=== Problem to solve ===
Please copy the lines below, exactly as they are, from the one with "You are a GUI" through the one with "[Post image] (38, 1844)", and leave out the pictures.

─── Data for this exercise

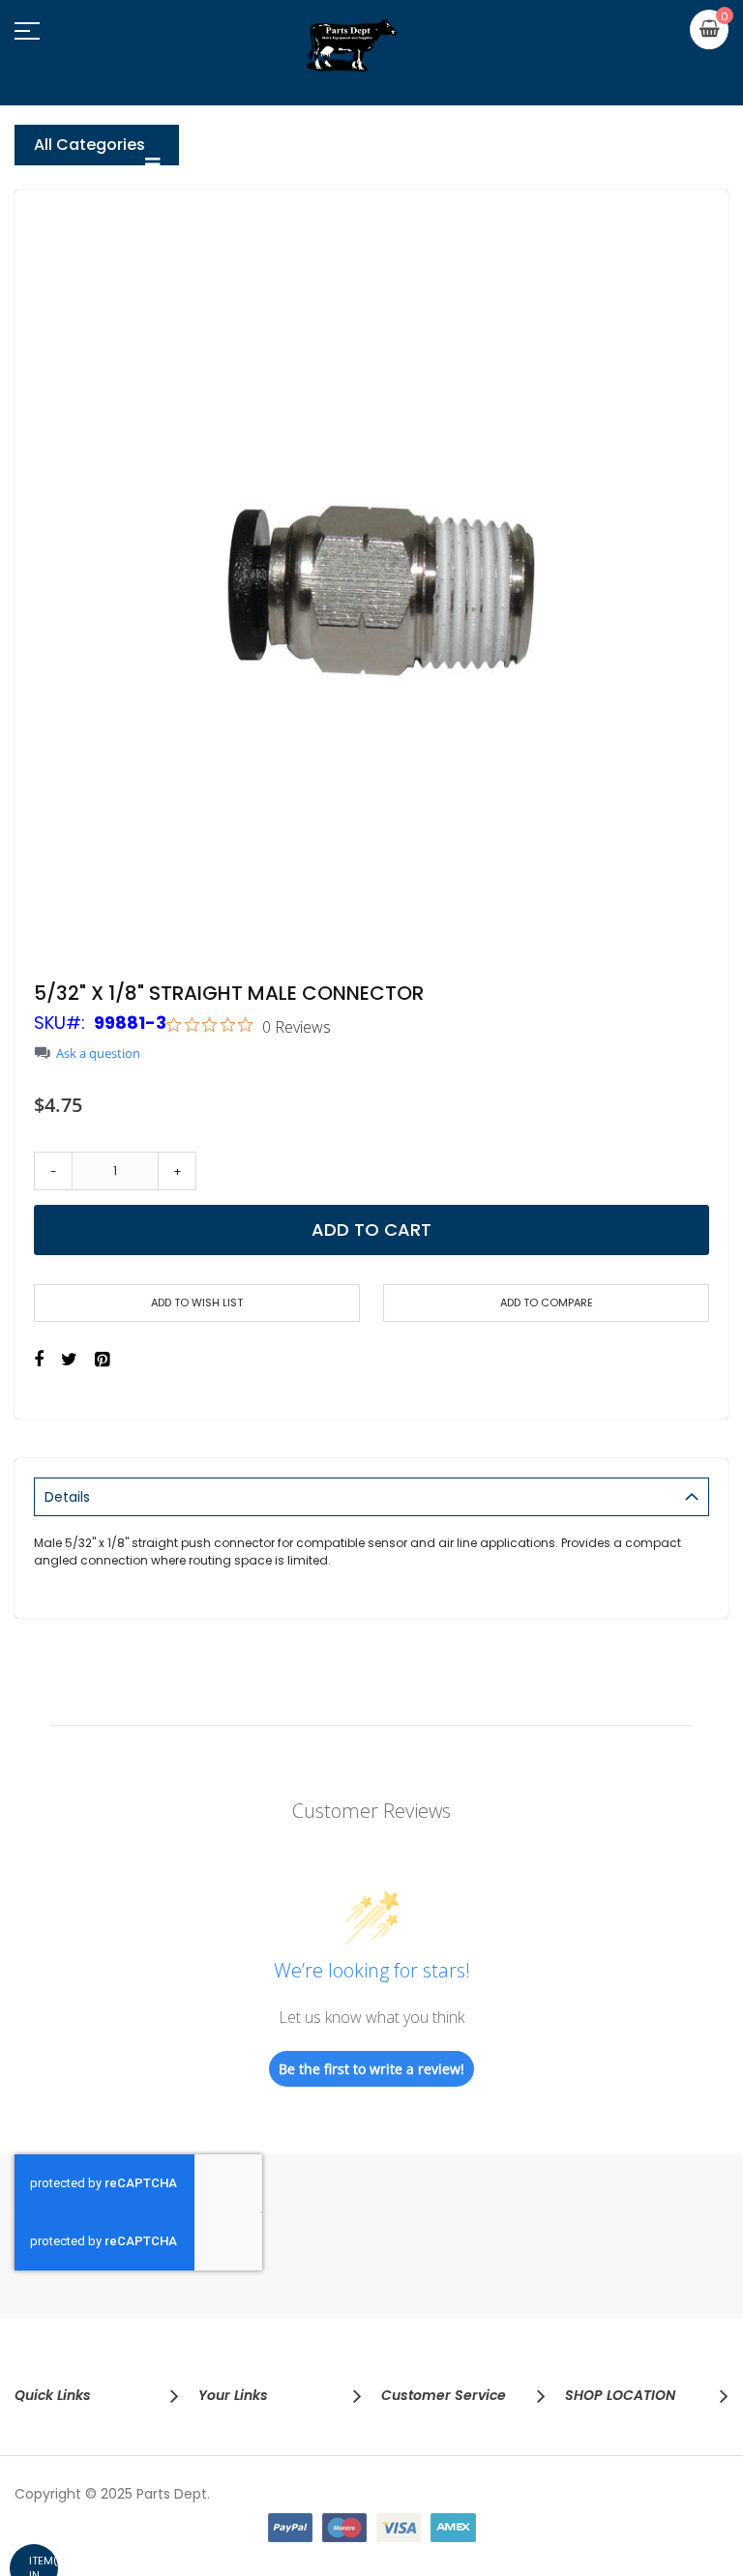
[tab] (371, 1497)
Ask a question (98, 1053)
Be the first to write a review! (371, 2069)
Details (67, 1497)
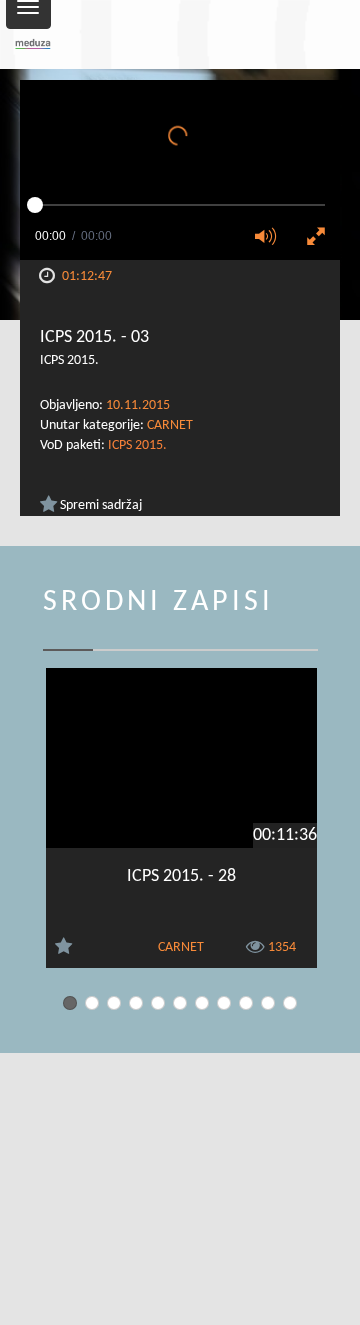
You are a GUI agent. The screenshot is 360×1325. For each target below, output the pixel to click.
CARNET (170, 425)
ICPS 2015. (137, 445)
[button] (272, 238)
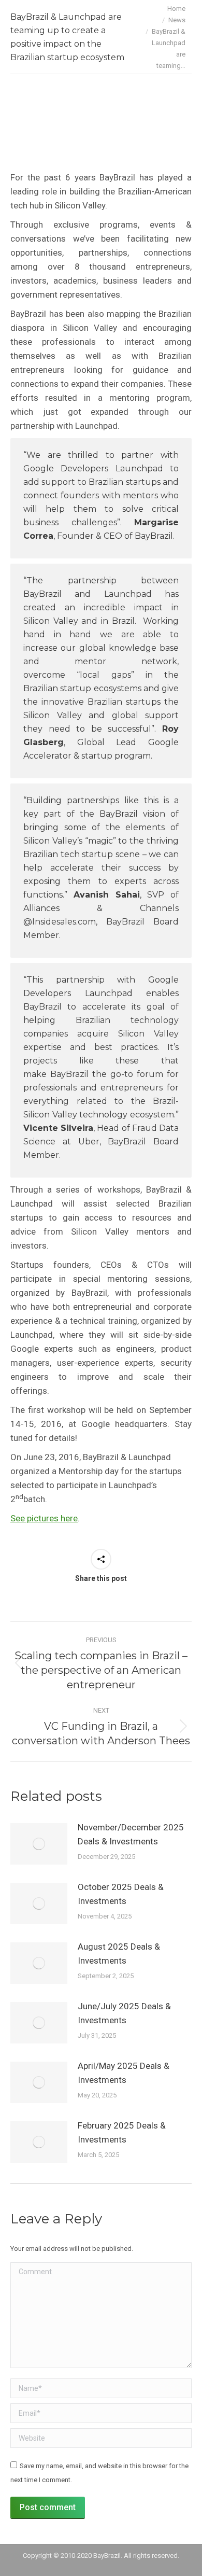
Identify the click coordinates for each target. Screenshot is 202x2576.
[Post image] (38, 1844)
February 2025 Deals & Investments (122, 2132)
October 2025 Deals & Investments (121, 1894)
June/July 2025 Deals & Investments (124, 2013)
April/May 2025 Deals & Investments (123, 2073)
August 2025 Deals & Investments (119, 1953)
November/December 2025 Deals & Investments (131, 1834)
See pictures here (44, 1518)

──────

=== The completed task ===
You are a GUI agent. The screenshot is 360×1325. For each target below, output the pixel to click.
CARNET (170, 425)
ICPS 2015. (137, 445)
[button] (272, 238)
Identify the click coordinates for each target. Screenshot is 202x2576.
[Post image] (38, 1844)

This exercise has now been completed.